Work instructions. Copy out every one of the following rows word for word, without changing anything.

Material for the task.
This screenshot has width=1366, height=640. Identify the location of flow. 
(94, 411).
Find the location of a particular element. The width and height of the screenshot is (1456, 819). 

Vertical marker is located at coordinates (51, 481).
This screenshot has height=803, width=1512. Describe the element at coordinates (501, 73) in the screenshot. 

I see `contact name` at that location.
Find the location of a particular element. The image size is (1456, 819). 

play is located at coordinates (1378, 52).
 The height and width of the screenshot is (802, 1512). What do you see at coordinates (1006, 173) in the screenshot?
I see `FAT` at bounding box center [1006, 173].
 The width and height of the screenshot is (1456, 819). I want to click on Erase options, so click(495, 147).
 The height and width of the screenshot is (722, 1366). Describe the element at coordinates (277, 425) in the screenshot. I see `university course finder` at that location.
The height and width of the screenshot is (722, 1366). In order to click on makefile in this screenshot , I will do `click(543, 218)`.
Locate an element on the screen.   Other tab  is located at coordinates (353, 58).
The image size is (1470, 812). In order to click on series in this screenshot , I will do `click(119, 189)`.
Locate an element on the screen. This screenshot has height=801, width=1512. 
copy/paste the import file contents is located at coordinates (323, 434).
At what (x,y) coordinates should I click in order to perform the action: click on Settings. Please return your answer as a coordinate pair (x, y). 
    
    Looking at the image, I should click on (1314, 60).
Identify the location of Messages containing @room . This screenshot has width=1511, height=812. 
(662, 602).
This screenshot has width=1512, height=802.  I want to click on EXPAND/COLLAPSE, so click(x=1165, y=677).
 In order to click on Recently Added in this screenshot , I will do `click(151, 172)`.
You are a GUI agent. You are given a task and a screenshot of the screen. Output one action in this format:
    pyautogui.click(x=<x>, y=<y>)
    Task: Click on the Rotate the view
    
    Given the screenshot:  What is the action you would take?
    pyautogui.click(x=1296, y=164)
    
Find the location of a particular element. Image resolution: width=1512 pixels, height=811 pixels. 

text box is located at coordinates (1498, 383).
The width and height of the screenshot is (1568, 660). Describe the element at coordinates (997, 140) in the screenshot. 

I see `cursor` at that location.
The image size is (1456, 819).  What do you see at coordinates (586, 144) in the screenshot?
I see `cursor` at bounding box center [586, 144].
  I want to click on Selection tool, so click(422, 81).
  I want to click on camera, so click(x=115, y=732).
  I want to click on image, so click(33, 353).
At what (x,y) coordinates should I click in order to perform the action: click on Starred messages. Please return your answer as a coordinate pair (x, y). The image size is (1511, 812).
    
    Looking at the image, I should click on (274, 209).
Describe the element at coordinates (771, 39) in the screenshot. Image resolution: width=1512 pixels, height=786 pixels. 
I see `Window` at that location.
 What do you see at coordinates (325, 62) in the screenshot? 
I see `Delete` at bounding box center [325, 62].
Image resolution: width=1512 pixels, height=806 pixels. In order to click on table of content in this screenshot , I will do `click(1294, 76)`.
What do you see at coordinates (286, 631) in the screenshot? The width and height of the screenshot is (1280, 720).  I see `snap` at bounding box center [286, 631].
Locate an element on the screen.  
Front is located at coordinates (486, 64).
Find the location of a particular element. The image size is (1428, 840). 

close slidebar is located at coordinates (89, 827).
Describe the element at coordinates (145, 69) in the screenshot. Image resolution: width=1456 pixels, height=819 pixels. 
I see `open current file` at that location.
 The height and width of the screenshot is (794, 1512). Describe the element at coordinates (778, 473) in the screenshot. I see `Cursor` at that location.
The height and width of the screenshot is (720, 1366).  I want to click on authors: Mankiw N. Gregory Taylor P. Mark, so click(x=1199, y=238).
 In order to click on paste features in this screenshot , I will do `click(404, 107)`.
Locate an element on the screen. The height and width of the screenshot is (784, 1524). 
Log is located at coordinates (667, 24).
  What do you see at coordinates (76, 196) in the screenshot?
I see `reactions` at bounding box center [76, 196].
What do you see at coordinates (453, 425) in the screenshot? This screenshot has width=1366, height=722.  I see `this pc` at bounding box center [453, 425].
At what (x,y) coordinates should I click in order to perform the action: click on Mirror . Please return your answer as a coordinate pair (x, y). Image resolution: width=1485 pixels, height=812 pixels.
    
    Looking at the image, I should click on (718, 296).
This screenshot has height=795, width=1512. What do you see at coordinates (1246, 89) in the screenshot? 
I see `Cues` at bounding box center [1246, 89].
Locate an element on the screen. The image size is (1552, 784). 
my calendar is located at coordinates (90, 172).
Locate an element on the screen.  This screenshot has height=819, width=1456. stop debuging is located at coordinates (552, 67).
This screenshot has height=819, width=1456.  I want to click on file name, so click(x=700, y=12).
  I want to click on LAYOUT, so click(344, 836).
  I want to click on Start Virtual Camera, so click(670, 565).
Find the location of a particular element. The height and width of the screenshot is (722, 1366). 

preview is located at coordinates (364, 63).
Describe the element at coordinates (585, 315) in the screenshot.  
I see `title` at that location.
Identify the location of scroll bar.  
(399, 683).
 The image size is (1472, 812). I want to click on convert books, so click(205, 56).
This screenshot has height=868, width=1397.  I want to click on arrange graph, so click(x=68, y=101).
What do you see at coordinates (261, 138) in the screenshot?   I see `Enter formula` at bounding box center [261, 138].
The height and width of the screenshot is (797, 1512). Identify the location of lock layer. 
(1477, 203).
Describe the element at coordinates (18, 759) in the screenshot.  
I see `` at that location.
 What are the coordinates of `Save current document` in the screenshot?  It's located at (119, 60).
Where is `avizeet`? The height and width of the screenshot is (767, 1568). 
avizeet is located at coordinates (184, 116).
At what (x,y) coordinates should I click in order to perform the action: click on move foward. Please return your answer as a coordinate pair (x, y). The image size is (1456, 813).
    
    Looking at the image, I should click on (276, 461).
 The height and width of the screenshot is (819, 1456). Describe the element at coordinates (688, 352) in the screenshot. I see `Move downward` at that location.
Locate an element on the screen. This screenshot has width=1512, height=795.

Result.
This screenshot has width=1366, height=640. Identify the location of flow. 
(94, 411).
Find the location of a particular element. The width and height of the screenshot is (1456, 819). 

Vertical marker is located at coordinates (51, 481).
This screenshot has height=803, width=1512. Describe the element at coordinates (501, 73) in the screenshot. 

I see `contact name` at that location.
Find the location of a particular element. The image size is (1456, 819). 

play is located at coordinates (1378, 52).
 The height and width of the screenshot is (802, 1512). What do you see at coordinates (1006, 173) in the screenshot?
I see `FAT` at bounding box center [1006, 173].
 The width and height of the screenshot is (1456, 819). I want to click on Erase options, so click(495, 147).
 The height and width of the screenshot is (722, 1366). Describe the element at coordinates (277, 425) in the screenshot. I see `university course finder` at that location.
The height and width of the screenshot is (722, 1366). In order to click on makefile in this screenshot , I will do `click(543, 218)`.
Locate an element on the screen.   Other tab  is located at coordinates (353, 58).
The image size is (1470, 812). In order to click on series in this screenshot , I will do `click(119, 189)`.
Locate an element on the screen. This screenshot has height=801, width=1512. 
copy/paste the import file contents is located at coordinates (323, 434).
At what (x,y) coordinates should I click in order to perform the action: click on Settings. Please return your answer as a coordinate pair (x, y). 
    
    Looking at the image, I should click on (1314, 60).
Identify the location of Messages containing @room . This screenshot has width=1511, height=812. 
(662, 602).
This screenshot has width=1512, height=802.  I want to click on EXPAND/COLLAPSE, so click(x=1165, y=677).
 In order to click on Recently Added in this screenshot , I will do `click(151, 172)`.
You are a GUI agent. You are given a task and a screenshot of the screen. Output one action in this format:
    pyautogui.click(x=<x>, y=<y>)
    Task: Click on the Rotate the view
    
    Given the screenshot:  What is the action you would take?
    pyautogui.click(x=1296, y=164)
    
Find the location of a particular element. Image resolution: width=1512 pixels, height=811 pixels. 

text box is located at coordinates (1498, 383).
The width and height of the screenshot is (1568, 660). Describe the element at coordinates (997, 140) in the screenshot. 

I see `cursor` at that location.
The image size is (1456, 819).  What do you see at coordinates (586, 144) in the screenshot?
I see `cursor` at bounding box center [586, 144].
  I want to click on Selection tool, so click(422, 81).
  I want to click on camera, so click(x=115, y=732).
  I want to click on image, so click(33, 353).
At what (x,y) coordinates should I click in order to perform the action: click on Starred messages. Please return your answer as a coordinate pair (x, y). The image size is (1511, 812).
    
    Looking at the image, I should click on (274, 209).
Describe the element at coordinates (771, 39) in the screenshot. Image resolution: width=1512 pixels, height=786 pixels. 
I see `Window` at that location.
 What do you see at coordinates (325, 62) in the screenshot? 
I see `Delete` at bounding box center [325, 62].
Image resolution: width=1512 pixels, height=806 pixels. In order to click on table of content in this screenshot , I will do `click(1294, 76)`.
What do you see at coordinates (286, 631) in the screenshot? The width and height of the screenshot is (1280, 720).  I see `snap` at bounding box center [286, 631].
Locate an element on the screen.  
Front is located at coordinates (486, 64).
Find the location of a particular element. The image size is (1428, 840). 

close slidebar is located at coordinates (89, 827).
Describe the element at coordinates (145, 69) in the screenshot. Image resolution: width=1456 pixels, height=819 pixels. 
I see `open current file` at that location.
 The height and width of the screenshot is (794, 1512). Describe the element at coordinates (778, 473) in the screenshot. I see `Cursor` at that location.
The height and width of the screenshot is (720, 1366).  I want to click on authors: Mankiw N. Gregory Taylor P. Mark, so click(x=1199, y=238).
 In order to click on paste features in this screenshot , I will do `click(404, 107)`.
Locate an element on the screen. The height and width of the screenshot is (784, 1524). 
Log is located at coordinates (667, 24).
  What do you see at coordinates (76, 196) in the screenshot?
I see `reactions` at bounding box center [76, 196].
What do you see at coordinates (453, 425) in the screenshot? This screenshot has width=1366, height=722.  I see `this pc` at bounding box center [453, 425].
At what (x,y) coordinates should I click in order to perform the action: click on Mirror . Please return your answer as a coordinate pair (x, y). Image resolution: width=1485 pixels, height=812 pixels.
    
    Looking at the image, I should click on (718, 296).
This screenshot has height=795, width=1512. What do you see at coordinates (1246, 89) in the screenshot? 
I see `Cues` at bounding box center [1246, 89].
Locate an element on the screen. The image size is (1552, 784). 
my calendar is located at coordinates (90, 172).
Locate an element on the screen.  This screenshot has height=819, width=1456. stop debuging is located at coordinates (552, 67).
This screenshot has height=819, width=1456.  I want to click on file name, so click(x=700, y=12).
  I want to click on LAYOUT, so click(344, 836).
  I want to click on Start Virtual Camera, so click(670, 565).
Find the location of a particular element. The height and width of the screenshot is (722, 1366). 

preview is located at coordinates (364, 63).
Describe the element at coordinates (585, 315) in the screenshot.  
I see `title` at that location.
Identify the location of scroll bar.  
(399, 683).
 The image size is (1472, 812). I want to click on convert books, so click(205, 56).
This screenshot has height=868, width=1397.  I want to click on arrange graph, so click(x=68, y=101).
What do you see at coordinates (261, 138) in the screenshot?   I see `Enter formula` at bounding box center [261, 138].
The height and width of the screenshot is (797, 1512). Identify the location of lock layer. 
(1477, 203).
Describe the element at coordinates (18, 759) in the screenshot.  
I see `` at that location.
 What are the coordinates of `Save current document` in the screenshot?  It's located at (119, 60).
Where is `avizeet`? The height and width of the screenshot is (767, 1568). 
avizeet is located at coordinates (184, 116).
At what (x,y) coordinates should I click in order to perform the action: click on move foward. Please return your answer as a coordinate pair (x, y). The image size is (1456, 813).
    
    Looking at the image, I should click on (276, 461).
 The height and width of the screenshot is (819, 1456). Describe the element at coordinates (688, 352) in the screenshot. I see `Move downward` at that location.
Locate an element on the screen. This screenshot has width=1512, height=795.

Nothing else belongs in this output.